Given data -
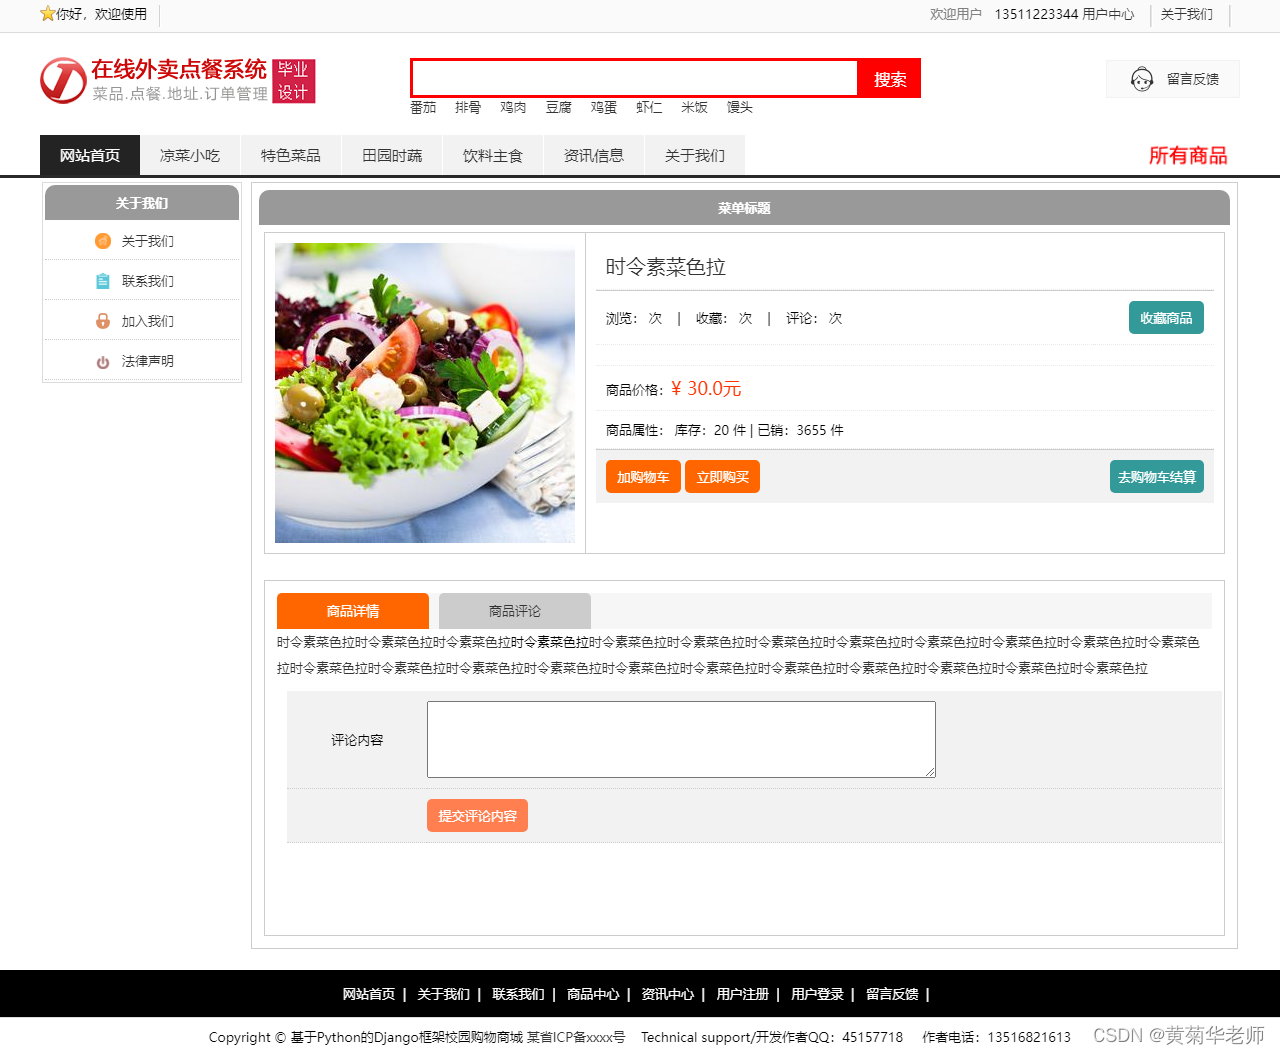Switch to the 商品详情 tab

click(x=353, y=610)
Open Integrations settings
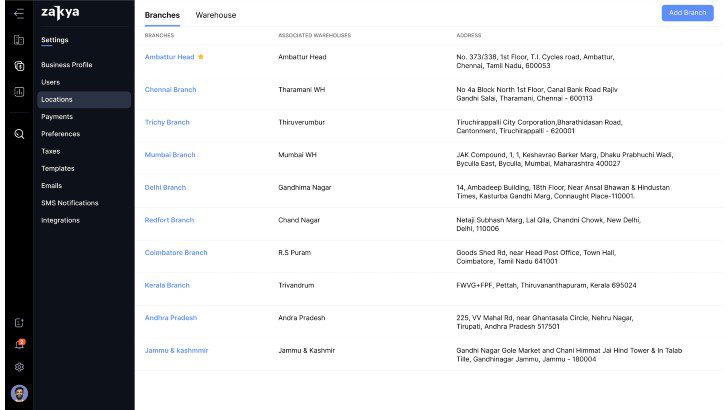This screenshot has width=728, height=410. click(60, 220)
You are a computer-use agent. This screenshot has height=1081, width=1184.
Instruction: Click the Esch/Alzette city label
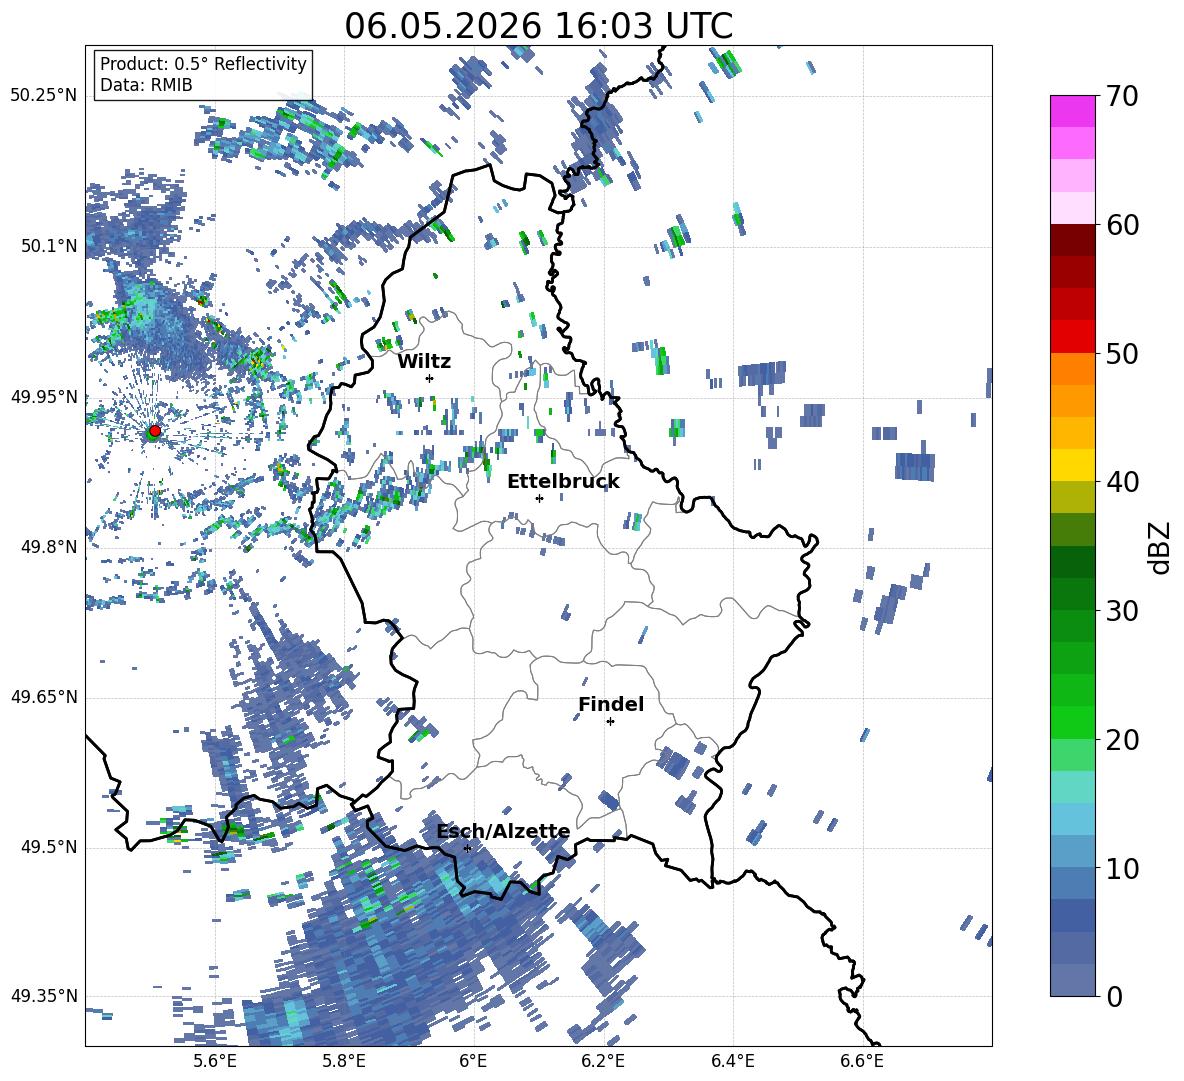click(x=503, y=831)
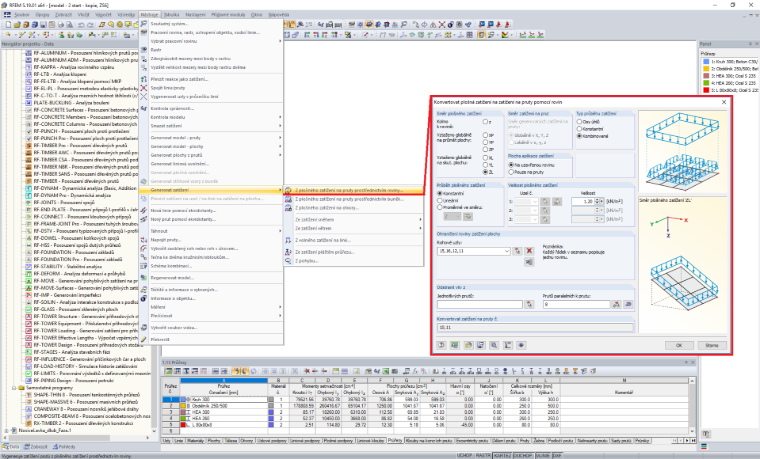Click the red X delete icon beside Rohové uzly
The height and width of the screenshot is (459, 760).
tap(529, 251)
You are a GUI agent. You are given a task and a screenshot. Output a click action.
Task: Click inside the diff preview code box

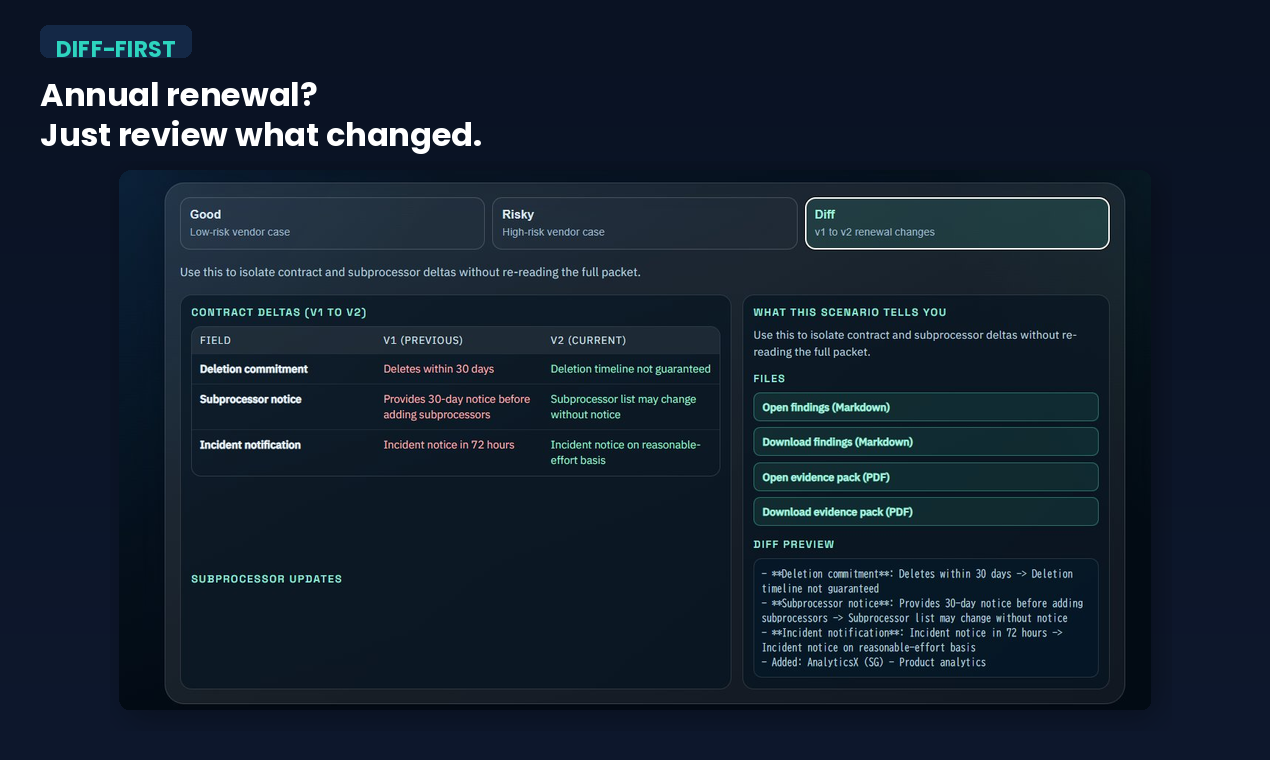[x=925, y=618]
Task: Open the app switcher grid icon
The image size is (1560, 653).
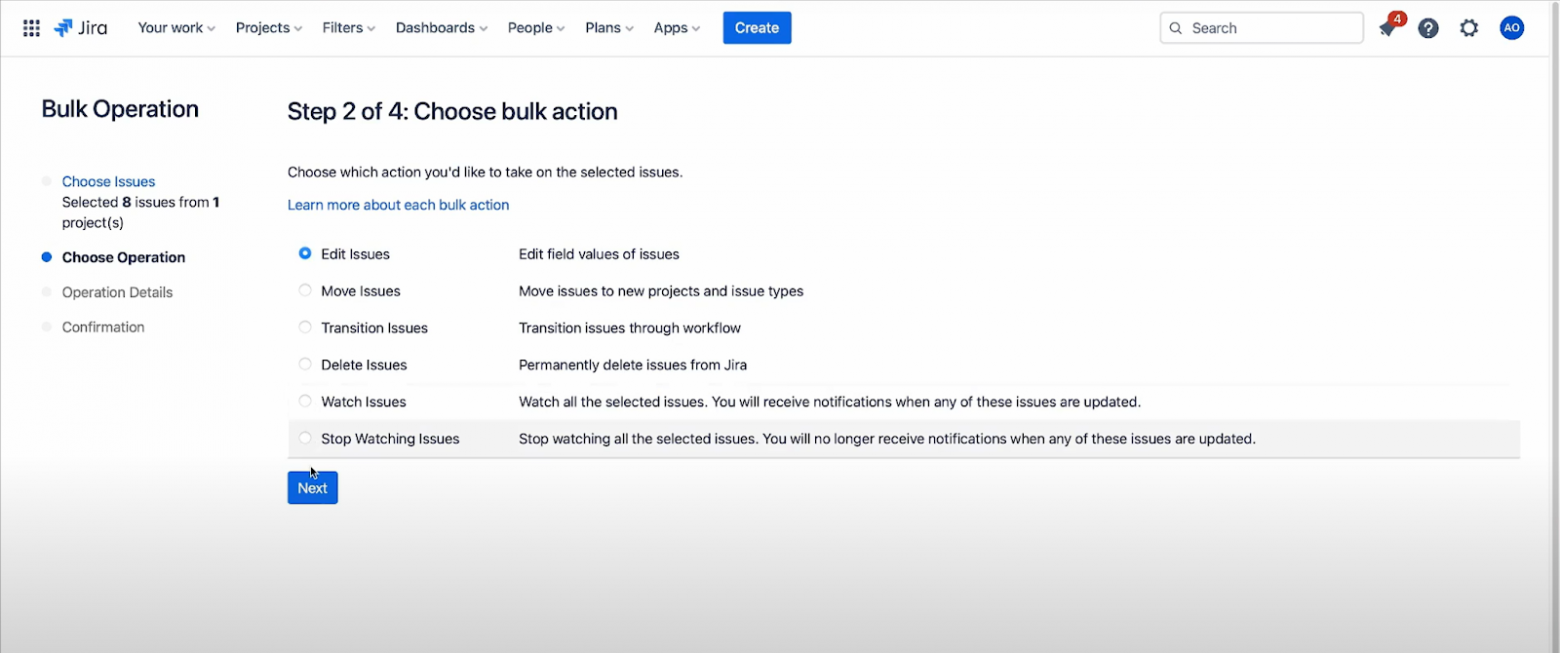Action: (x=31, y=28)
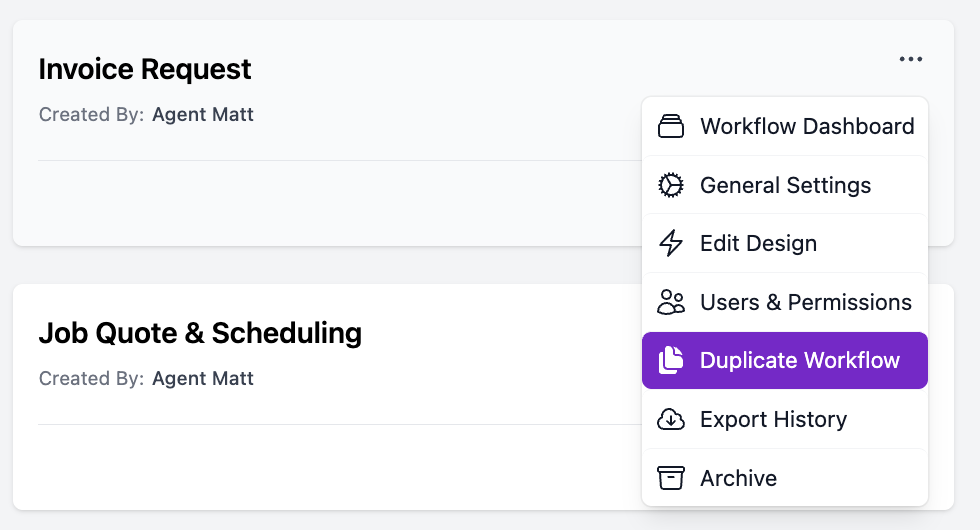The width and height of the screenshot is (980, 530).
Task: Choose Edit Design in the menu
Action: point(758,244)
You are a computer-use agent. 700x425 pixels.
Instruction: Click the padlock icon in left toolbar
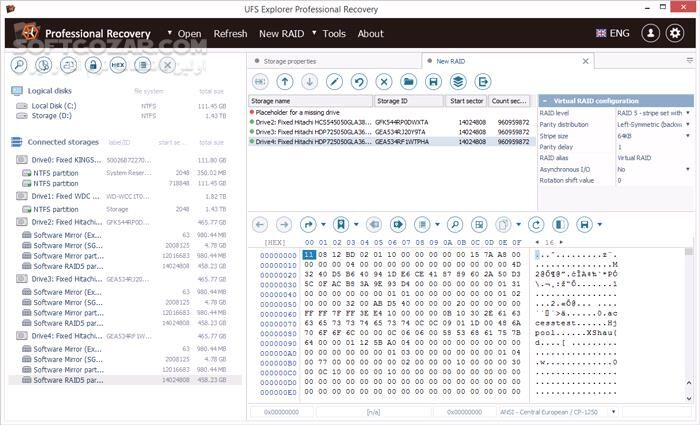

Work item -
Please copy exactly the lines from the one that contains "You are a GUI" through the last line of the listing above, leaving out the pictures.

Task solution -
You are a GUI agent. You are given a task and a screenshot. Output a click action.
Task: Click inside the diff preview code box

[x=925, y=618]
Task: Open the app switcher grid icon
The image size is (1560, 653).
Action: (x=31, y=28)
The width and height of the screenshot is (980, 530).
Task: Choose Edit Design in the menu
Action: point(758,244)
You are a computer-use agent. 700x425 pixels.
Instruction: Click the padlock icon in left toolbar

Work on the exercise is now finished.